Supreme Court referred to Section 30(1) of the Workmen’s Compensation Act, 1923, which is reproduced below:
“30. Appeals.- (1) An appeal shall lie to the High Court from the following orders of a Commissioner, namely:-
(a) an order awarding as compensation a lump sum whether by way of redemption of a half-monthly payment or otherwise or disallowing a claim in full or in part for a lump sum;
(aa) an order awarding interest or penalty under section 4A;
(b) an order refusing to allow redemption of a half monthly payment;
(c) an order providing for the distribution of compensation among the dependants of a deceased workman, or disallowing any claim of a person alleging himself to be such dependant;
(d) an order allowing or disallowing any claim for the amount of an indemnity under the provisions of sub- section (2) of section 12; or
(e) an order refusing to register a memorandum of agreement or registering the same or providing for the registration of the same subject to conditions:
Provided that no appeal shall lie against any order unless a substantial question of law is involved in the appeal and, in the case of an order other than an order such as is referred to in clause (b), unless the amount in dispute in the appeal is not less than three hundred rupees:”
Supreme Court held that unfortunately, the High Court has missed this crucial question of limited jurisdiction of having power to interfere only where unless a substantial question of law is involved in the appeal, and has ventured to re-appreciate the evidence and recorded its own findings on percentage of disability for which also there is no basis.
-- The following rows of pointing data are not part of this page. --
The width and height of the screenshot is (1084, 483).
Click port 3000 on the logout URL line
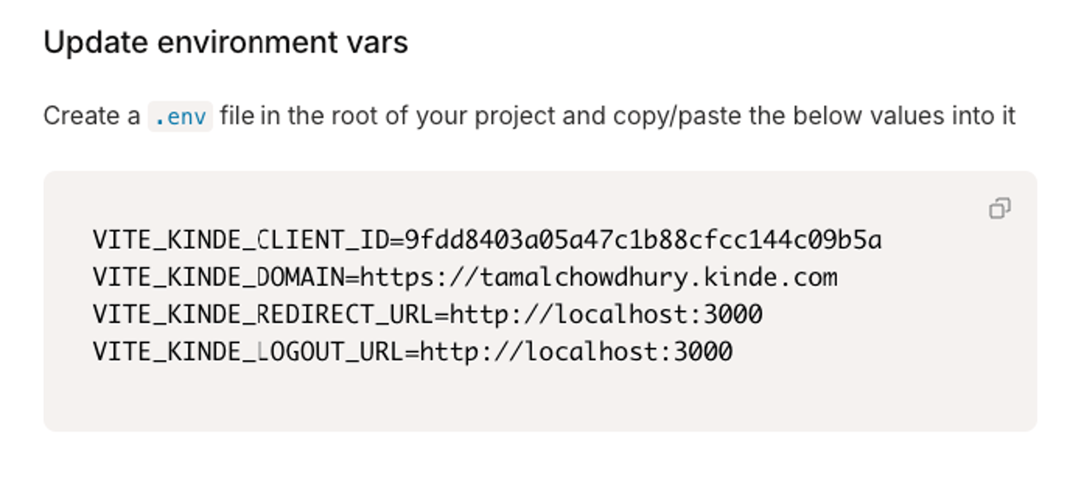click(703, 352)
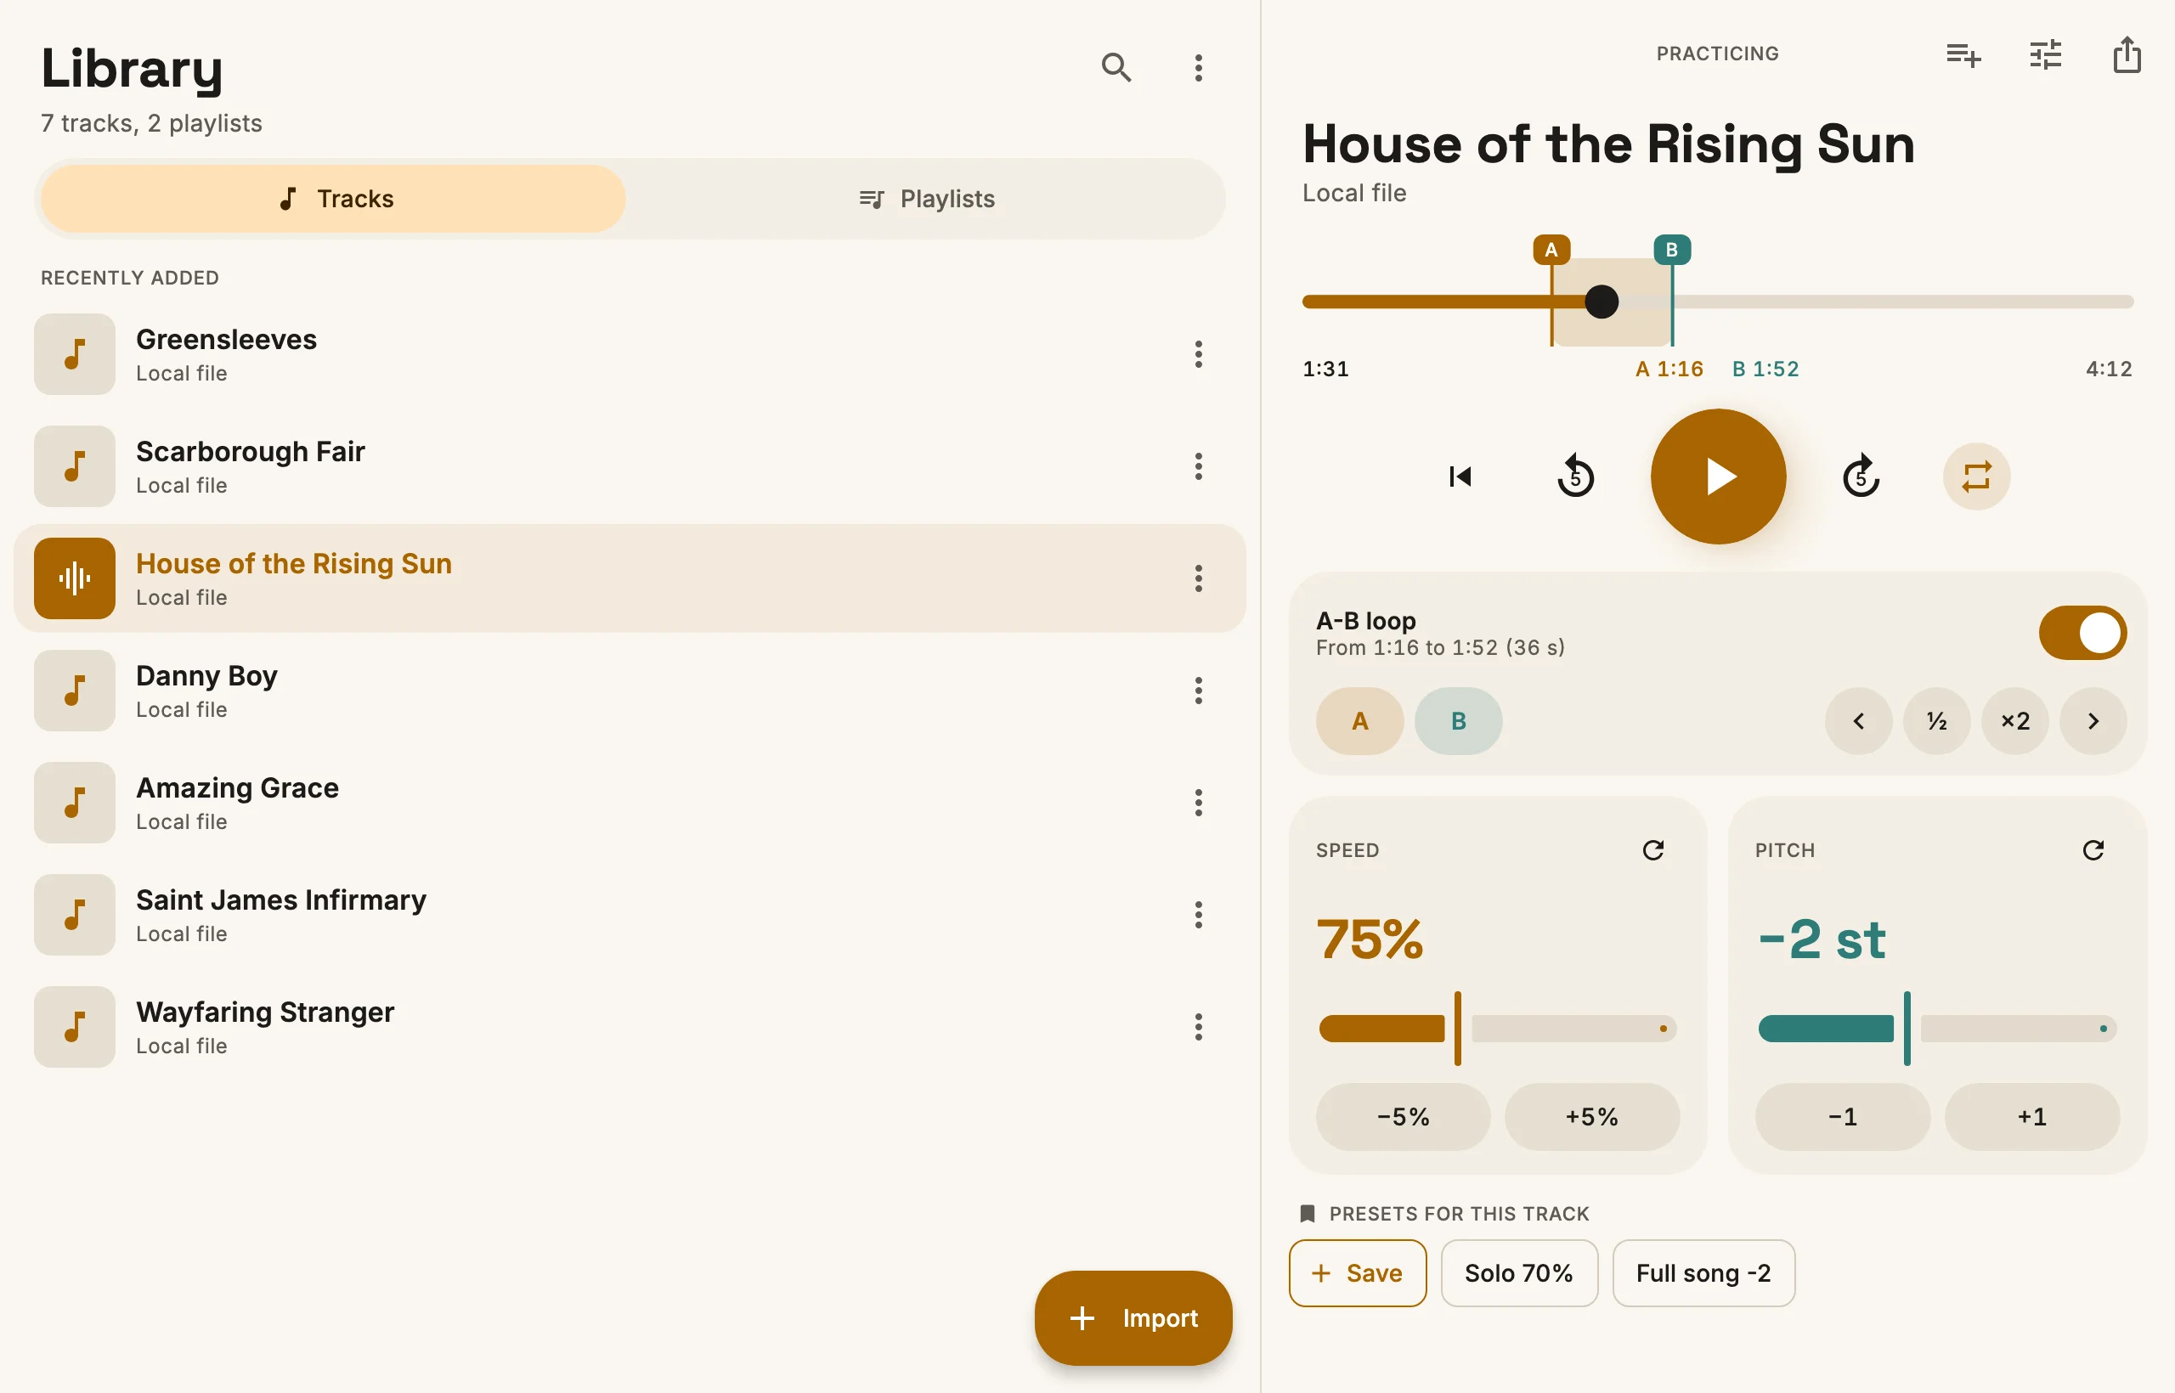Click the Import button
This screenshot has width=2175, height=1393.
click(x=1133, y=1318)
The whole exercise made by the High Court is not within the competence of the High Court under Section 30 of the Act.
It was held that the Workmen’s Compensation Commissioner, having regard to the evidence, had returned a finding on the nature of injury and the percentage of disability. It is purely a question of fact. There is no case for the insurance company that the finding is based on no evidence at all or that it is perverse. Under Section 4(1)(c)(ii) of the Act, the percentage of permanent disability needs to be assessed only by a qualified medical practitioner. There is no case for the respondents that the doctor who issued the disability certificate is not a qualified medical practitioner, as defined under the Act. Thus, the Workmen’s Compensation Commissioner has passed the order based on the certificate of disability issued by the doctor and which has been duly proved before the Workmen’s Compensation Commissioner.
Accordingly, allowing the appeals, the Supreme Court set aside the judgment passed by the High Court and restored the order dated 16.02.2009 of the Labour Officer cum Workmen’s Compensation Commissioner, Division No. II, Bellary.